**What to do**
a: Could you rewrite the essay on gay plays onstage between "But theatre is" and "to the converted.", inclusive, with "congenitally" changed to "constitutionally"?
b: How would the essay on gay plays onstage carry on after its final sentence? Continue it from there.

**Text extract**
Of course, if I really had been offended by gays onstage, I could have looked elsewhere. Yet, with Joseph Fiennes and James D'Arcy cavorting about as Edward II and his lover in Marlowe's tragedy, the classics clearly couldn't be trusted. What about a new play like Jonathan Harvey's Out in the Open at Hampstead? No, that had three gay men, a lesbian wannabe, and a male kiss in the first two minutes. How about The Bush? No, Jonathan Hall's Flamingos had a cast of five men in Blackpool, all gay. Kevin Elyot's Mouth to Mouth at the Royal Court? Uh-uh. The pivotal character is gay. Neil Bartlett's production of The Servant at the Lyric Hammersmith? Don't be daft. How about the Donmar Warehouse? David Mamet... he's never written a homosexual character, has he? He has now: Boston Marriage is about two lesbians.

Happily for homophobes, most of those have just finished their (sold-out) runs, but watch out ­ several are coming back. Jonathan Harvey will even have a double whammy when Out in the Open returns just as Closer to Heaven, his musical with the Pet Shop Boys set in a gay nightclub begins previews at the Arts Theatre. Oh, and Edward Albee's Finding the Sun is receiving its British premiere at the National and that has two gay men in it. It's enough to make you mutter the words "Milton Shulman".

Pardon? Milton Shulman was a superannuated commentator on the London Evening Standard when in September 1994 he caused a stink with an article headlined "Stop This Plague of Pink Plays". Spookily, then, as now, there were two Harveys, an Elyot, and productions at the Lyric, the Donmar and the National which had as a common denominator "an interest in or obsession with the lifestyle of homosexuals". Paradoxically, Milton seemed worried about breeding. "It is not gay plays that bother me, it is the growing volume of them."

Despite his zealous efforts, playwrights have perversely continued to write about those people that little Milton's parents warned him about. But my favourite part of his deliciously absurd diatribe was his closing clarion call: "It is time managements encouraged playwrights to concern themselves with the complex permutations of love and tears among heterosexuals."

But theatre is positively ridden with narcissistic, proselytising heterosexuals. Someone like Alan Ayckbourn seems congenitally unable to write a play without including a self-confessed married person. His casts are often made up entirely of people shamelessly parading their predilection for the opposite sex. And he's not alone. Tom Stoppard only moved beyond the twilight world of the heterosexual in 1997 when he fictionalised the character of the frustrated homosexual AE Housman in The Invention of Love. Although little is known about the causes of heterosexuality, writers suffering from the condition use drama to pursue a limited career where their private sexual preference dictates their work. Worse, they assume all audiences share their taste and insist on preaching to the converted.

Facetious though that agenda reversal may be, such criticisms are regularly levelled at playwrights focusing on their gay sexuality. Straights dislike being criticised or ignored, which is why with men in most critical positions, lesbian writers are, at best, routinely patronised. They're already in the second division by virtue of being "women writers". Lesbianism lands them in an even more remote subset. Sarah Daniels once had the temerity to write Masterpieces, an angry play about the appalling behaviour of men, and has never been forgiven. Patrick Marber writes about the appalling behaviour of men and is applauded for self-lacerating honesty.

**Supplied data**
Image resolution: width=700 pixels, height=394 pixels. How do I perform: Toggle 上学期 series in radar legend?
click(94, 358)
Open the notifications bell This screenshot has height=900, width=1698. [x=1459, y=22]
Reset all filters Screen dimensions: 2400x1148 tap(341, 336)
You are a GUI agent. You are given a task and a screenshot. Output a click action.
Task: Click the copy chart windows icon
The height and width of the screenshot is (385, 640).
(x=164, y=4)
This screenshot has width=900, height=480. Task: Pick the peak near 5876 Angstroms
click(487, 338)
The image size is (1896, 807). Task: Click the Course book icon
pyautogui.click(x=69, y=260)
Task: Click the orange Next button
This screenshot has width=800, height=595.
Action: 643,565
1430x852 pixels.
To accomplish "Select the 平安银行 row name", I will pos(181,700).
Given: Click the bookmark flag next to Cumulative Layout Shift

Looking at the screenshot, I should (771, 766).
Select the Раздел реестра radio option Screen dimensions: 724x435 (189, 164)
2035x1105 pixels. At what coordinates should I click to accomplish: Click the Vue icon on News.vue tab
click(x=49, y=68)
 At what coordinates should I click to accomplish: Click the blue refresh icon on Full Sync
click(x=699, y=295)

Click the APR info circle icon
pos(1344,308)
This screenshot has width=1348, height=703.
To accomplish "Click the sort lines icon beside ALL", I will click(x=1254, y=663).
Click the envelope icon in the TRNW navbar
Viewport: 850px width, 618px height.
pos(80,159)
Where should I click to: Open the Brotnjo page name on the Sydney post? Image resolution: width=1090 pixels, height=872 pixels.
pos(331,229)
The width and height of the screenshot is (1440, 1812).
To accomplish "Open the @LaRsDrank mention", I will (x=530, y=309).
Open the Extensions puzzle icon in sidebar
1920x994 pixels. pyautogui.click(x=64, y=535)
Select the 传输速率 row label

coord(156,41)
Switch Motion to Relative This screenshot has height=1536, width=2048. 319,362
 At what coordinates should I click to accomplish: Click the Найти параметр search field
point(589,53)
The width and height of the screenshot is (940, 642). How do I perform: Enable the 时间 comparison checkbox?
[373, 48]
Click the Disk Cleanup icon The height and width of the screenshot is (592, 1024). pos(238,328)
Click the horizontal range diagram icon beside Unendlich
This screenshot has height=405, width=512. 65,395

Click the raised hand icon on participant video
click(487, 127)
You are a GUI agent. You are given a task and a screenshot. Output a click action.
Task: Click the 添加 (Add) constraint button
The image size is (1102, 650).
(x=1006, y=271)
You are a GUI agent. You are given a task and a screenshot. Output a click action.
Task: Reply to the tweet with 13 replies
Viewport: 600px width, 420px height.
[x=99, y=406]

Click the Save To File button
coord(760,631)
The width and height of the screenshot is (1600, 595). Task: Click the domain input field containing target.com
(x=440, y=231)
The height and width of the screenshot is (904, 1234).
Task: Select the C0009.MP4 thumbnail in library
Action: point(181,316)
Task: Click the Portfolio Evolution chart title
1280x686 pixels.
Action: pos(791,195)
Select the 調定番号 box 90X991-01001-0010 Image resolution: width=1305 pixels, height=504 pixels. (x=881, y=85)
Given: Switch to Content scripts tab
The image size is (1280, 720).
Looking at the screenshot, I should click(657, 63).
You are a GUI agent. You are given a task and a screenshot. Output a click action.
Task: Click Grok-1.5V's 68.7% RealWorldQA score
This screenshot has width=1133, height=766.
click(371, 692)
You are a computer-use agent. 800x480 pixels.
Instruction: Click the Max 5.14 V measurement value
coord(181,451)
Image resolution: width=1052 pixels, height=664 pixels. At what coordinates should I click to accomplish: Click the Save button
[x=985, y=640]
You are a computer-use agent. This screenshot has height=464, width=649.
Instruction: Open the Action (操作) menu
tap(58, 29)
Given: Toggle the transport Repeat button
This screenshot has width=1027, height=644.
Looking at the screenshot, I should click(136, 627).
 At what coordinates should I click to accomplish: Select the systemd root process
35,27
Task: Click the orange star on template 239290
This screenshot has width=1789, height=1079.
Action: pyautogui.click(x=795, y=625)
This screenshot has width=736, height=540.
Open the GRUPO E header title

**Results for the exercise**
a:
But theatre is positively ridden with narcissistic, proselytising heterosexuals. Someone like Alan Ayckbourn seems constitutionally unable to write a play without including a self-confessed married person. His casts are often made up entirely of people shamelessly parading their predilection for the opposite sex. And he's not alone. Tom Stoppard only moved beyond the twilight world of the heterosexual in 1997 when he fictionalised the character of the frustrated homosexual AE Housman in The Invention of Love. Although little is known about the causes of heterosexuality, writers suffering from the condition use drama to pursue a limited career where their private sexual preference dictates their work. Worse, they assume all audiences share their taste and insist on preaching to the converted.

b:
It's actually well-nigh impossible to find a self-styled "gay playwright". The classification is widely disliked by writers who see it as being both hugely divisive and constricting. "I am a writer and I am gay but that kind of categorisation is a way of belittling the writing," says Kevin Elyot. "You're brushed aside so that the discussion can move on to 'serious' writing." This is not just that Groucho Marx-ist business of not wanting to join a club that will have you as a member. "I've got almost nothing in common with other 'gay writers' other than orientation. Someone like Jonathan Harvey is of a different generation and pursues his own ideas. No better, no worse, just different."

In 1966, at the height of his fame after Who's Afraid of Virginia Woolf?, Edward Albee was famously attacked by the all-powerful New York Times critic Stanley Kauffman. He, Tennessee Williams and William Inge all allegedly had subversive designs on American morality via disguised homosexual dramas, "a two-sex version of the one-sex experience". Albee remembers reaching for the phone. "I called up Tennessee. 'I didn't know those women you wrote were really men,' I said. 'Nor did I.'"

Albee dismisses the dangerously demeaning idea of categorisation. "Two of the men in Finding the Sun are gay, but it's not about being gay. I don't know what a gay play is. Is it by a playwright who happens to be gay? Is it a play with gay themes written by a straight writer? Or with gay characters? It's such an imprecise term and a limiting one. I'm male, white, educated, old-ish ... I can think of probably 30 minorities to which I belong and I'm defined by them all, not any one of them. No writer should be limited by anything except his ability."

In a former life I was the artistic director of the theatre company Gay Sweatshop, so I know gay plays exist. They mostly come in two models. Those aimed exclusively at gay audiences ­ the American versions are filled with cute guys in and out of their Calvin Kleins ­ and those which explain us to the world. Thus the two gayest plays in the language are Wilde's The Importance of Being Earnest and Coward's Still Life, better known in its 1945 screen incarnation Brief Encounter. Stage censorship expressly forbade homosexuality but both plays are written by homosexuals addressing profoundly gay experiences.

Theatre censorship collapsed in 1968, yet for years, gays on stage either flapped their wrists or slit them ­ usually both. The current explosion of gay writing makes up for years of theatrical invisibility. And why choose drama as the medium? Because homosexuals have been acting since puberty. Being gay means growing up as two people, the person you are and the one you act for public acceptance.

But there is clearly still a reluctance to be cordoned off as a "gay playwright" and a glance at these plays currently filling the West End suggests that "lesbian playwright" is an even more controversial term. Of course the patronising sub-division of "gay plays" shouldn't really exist at all. There should be good writing and bad. And I'm really looking forward to the day when a playwright's sexuality is no longer seen as the determining factor.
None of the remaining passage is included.